Van Etten, now in her early thirties, calls herself a late bloomer: she has started to get a grasp on what she demanded out of herself in her twenties. Sharon: “When you first leave high school and you’re going to college, you feel like you’re making a good decision in life. But then at school you’re out, you left your family. You start this whole other life. But it’s the same thing when you’re in your thirties. You’re supposed to have this career, make money. Or whether or not you want to start a family at a certain age. There’s a lot of dark stuff that you have to decide, especially for a woman, in that small amount of time. So you have to ask yourself these questions…or else you’re going to have regrets.”

Her first album, Because I Was In Love (2009), was released on Language of Stone and distributed by Drag City. The album documented a tumultuous long-term relationship; then-boyfriend wasn’t supportive of her dreams of pursuing a career in music, diverting her to perform open mics and shows in secret. Most people would be discouraged after such an ordeal: the dream becomes a tainted, foolish endeavor. Thankfully, Sharon van Etten sits here today, with her fourth studio LP Are We There slated for release, with no regrets. 

“Everything is going to be okay”, she diligently answers, when asked what she would tell her five-year-younger self. “In these moments, where you feel like there is nobody…to have one person just be there. I wouldn’t change anything I have done, because I wouldn’t be who I am today. And I’ve come a long way. I’ve been doing some crazy things! Though I wish certain things wouldn’t have happened, if I had a time travel machine, I wouldn’t change them.”

------------------------------------------------------------------------

## EXERCISE INSTRUCTIONS
- a) Starting with the row containing "Task: Go to next date range arrow" and going on through the final row, copy those rows with "date range" changed to "time period" and everything else kept the same. Omit the pictures.
- b) Pick up the profile of Sharon Van Etten from the point where it stops and carry it further.

------------------------------------------------------------------------

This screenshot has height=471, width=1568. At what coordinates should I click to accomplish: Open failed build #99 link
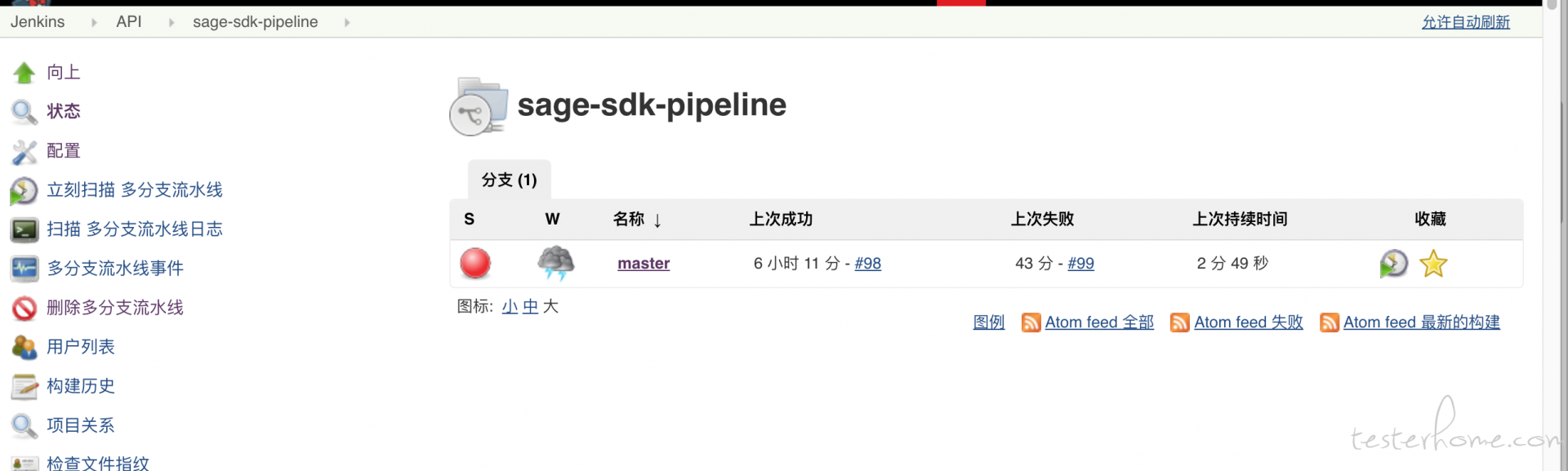tap(1080, 263)
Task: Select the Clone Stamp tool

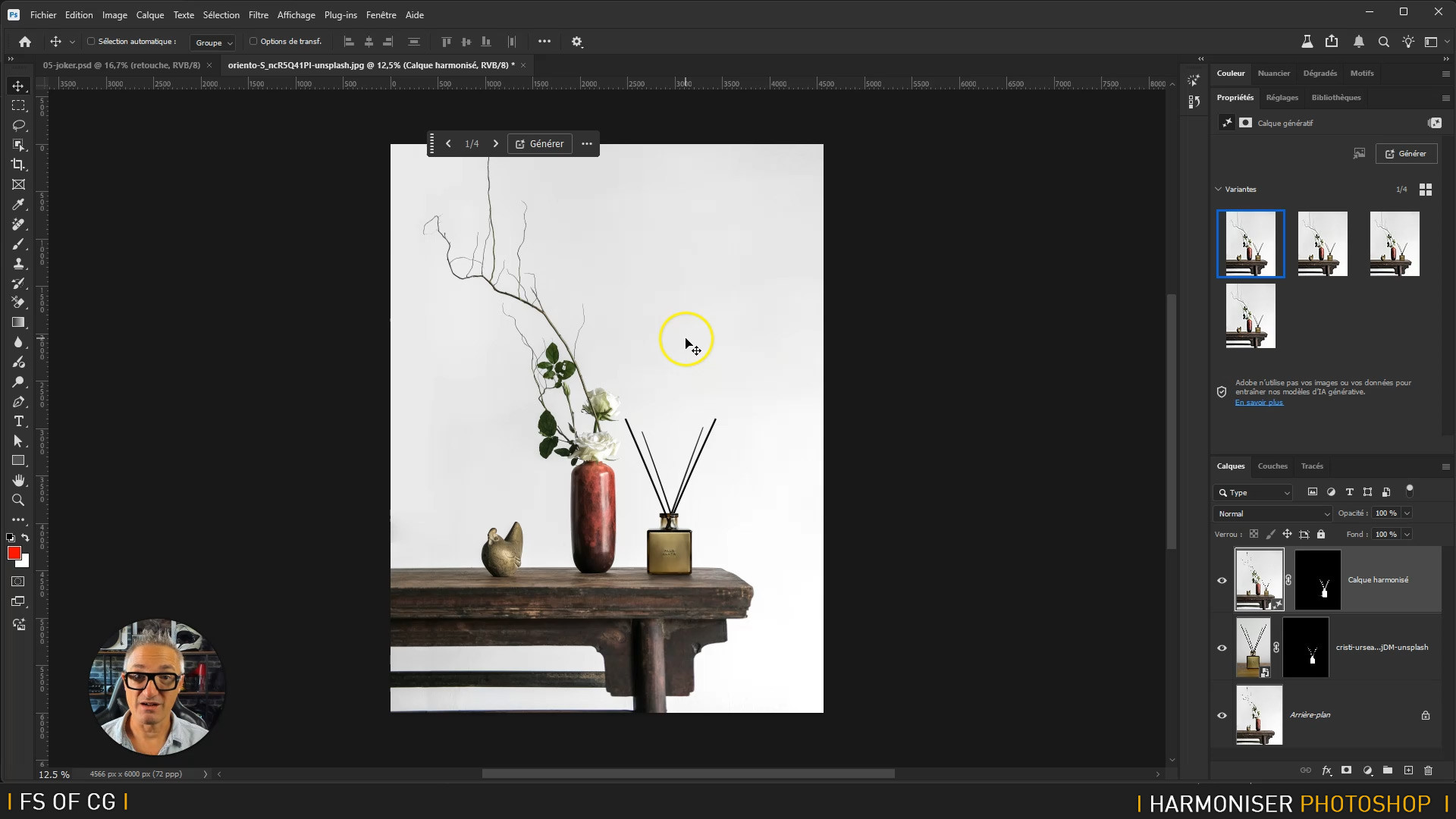Action: [18, 264]
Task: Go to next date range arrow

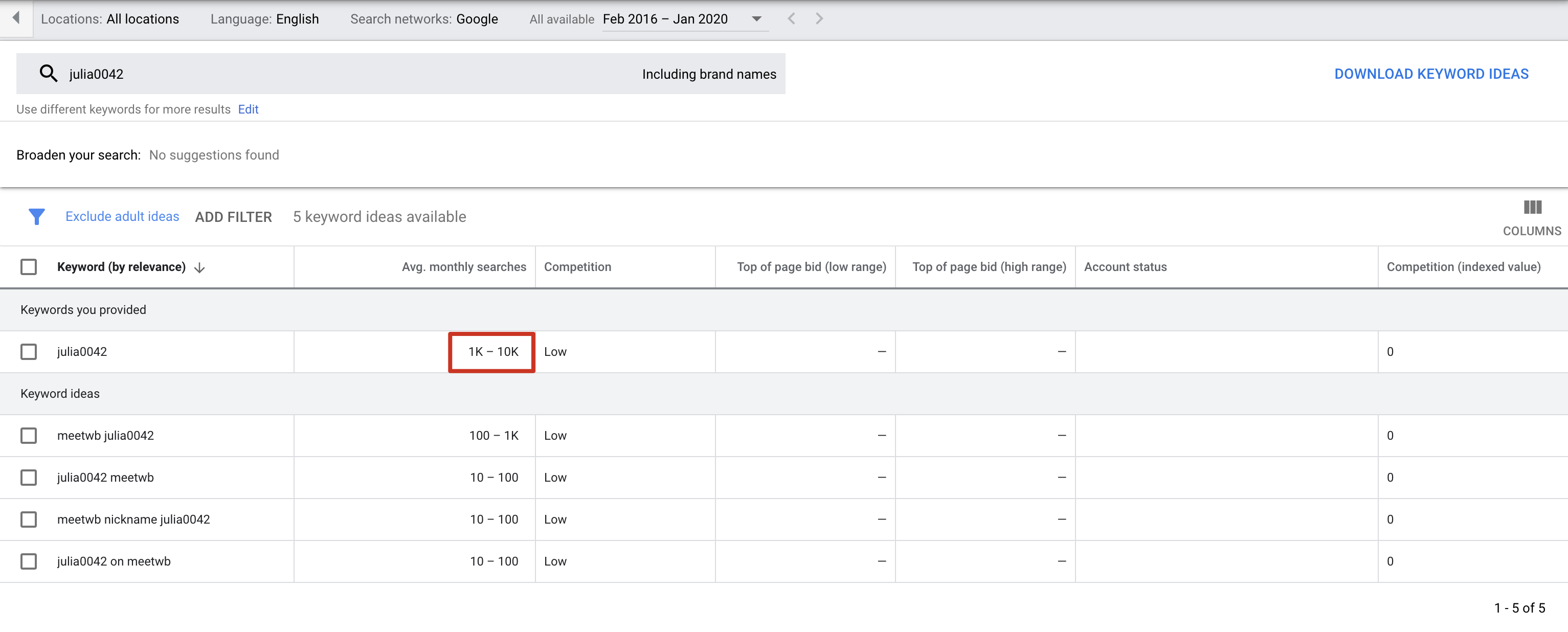Action: [x=819, y=19]
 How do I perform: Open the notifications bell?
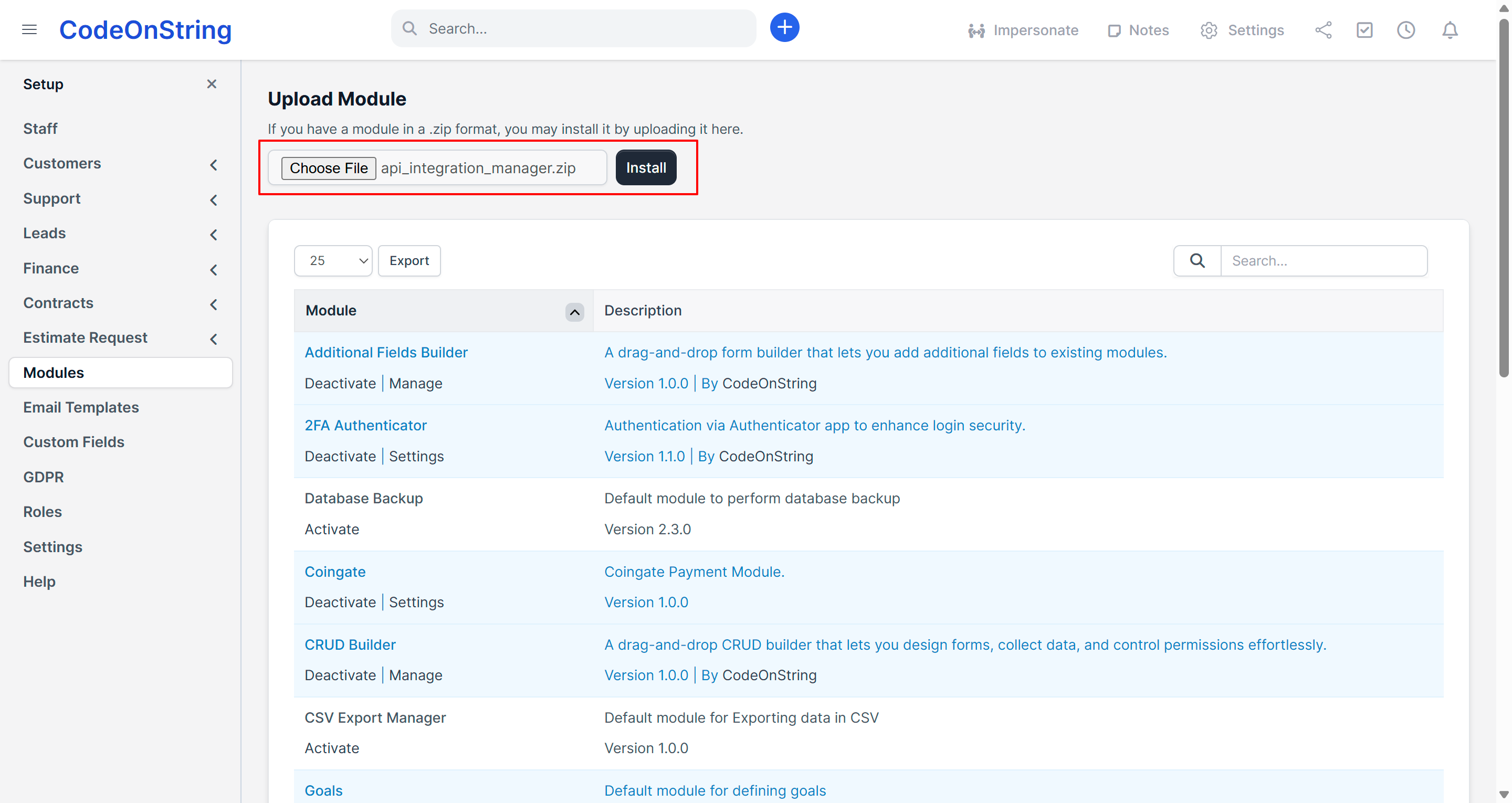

------------------------------------------------------------------------

## ANSWERS PER TASK
- a)
Task: Go to next time period arrow

Action: [x=819, y=19]
 How do I perform: Open the notifications bell?

- b)
We’ve come to know Sharon van Etten as a confessional songwriter, whose otherworldly Elysian outcries triumphantly mediate the earthly human struggles from within. Over the past ten years, the sleepy-eyed songstress has refined her craft: 2010’s epic introduced a wider audience to her music. Purposely spelling its gaudy title without a capital E was a self-deprecating, yet powerful statement: it aptly summarized Van Etten’s knee-jerk sense of humor as well as her forceful MO as a recording artist.

Piecemealing her way to notoriety, Sharon found many friends and collaborators within Brooklyn’s vibrant alternative music scene along the way. People like The Antlers’s Peter Silberman, who she met via MySpace, or TV On The Radio’s Kyp Malone, who booked Van Etten’s first shows when Sharon handed him one of her homemade cd’s after a show.

For several years now, Van Etten has been part of a tight-knit community of artists avidly collaborating with one another, almost like a set of cogwheels spinning together. Before mapping out her music career, Sharon began working as a publicist and tour manager. Jobs that require some hefty people skills and taking the crux of responsibility for a group of musicians. Her friend Jonathan Meiburg of Shearwater once said, “You know Sharon will take care of you, no matter what.” 

Many of Sharon’s befriended peers now collaborate and/or perform with her. Meiburg appears on the new album, as well as Adam Granduciel (The War On Drugs), Jana Hunter (Lower Dens), Mackenzie Scott (Torres) and Heather’s equally prodigal sibling, Peter Broderick. Joining her live band is Brad Cook (Megafaun) on bass and Darren Jessee (Ben Folds Five, Hotel Lights) on drums, with Doug Keith (guitar) and Heather Broderick (keys) returning. “It’s going to be a new energy…that’ll be fun!” she rejoices. “I have never toured as a five-piece before and I don’t play a lot of guitar on this record.”

Van Etten deeply values the collaborative aspect, bringing other musicians with different mentalities and skill sets into play. “Especially nowadays in New York, because it’s getting harder and harder for people to live there. So you have to work more and more. And with our line of work, we’re not home most of the time. So we find an excuse to hang out by working together. I call it ‘highway hi-fiving!” says Sharon, laughing. “You see most of your friends in another country as opposed to your own home! I think the scene is constantly changing; if you don’t keep nurturing it, it’s going to go away. People are going to stop caring.”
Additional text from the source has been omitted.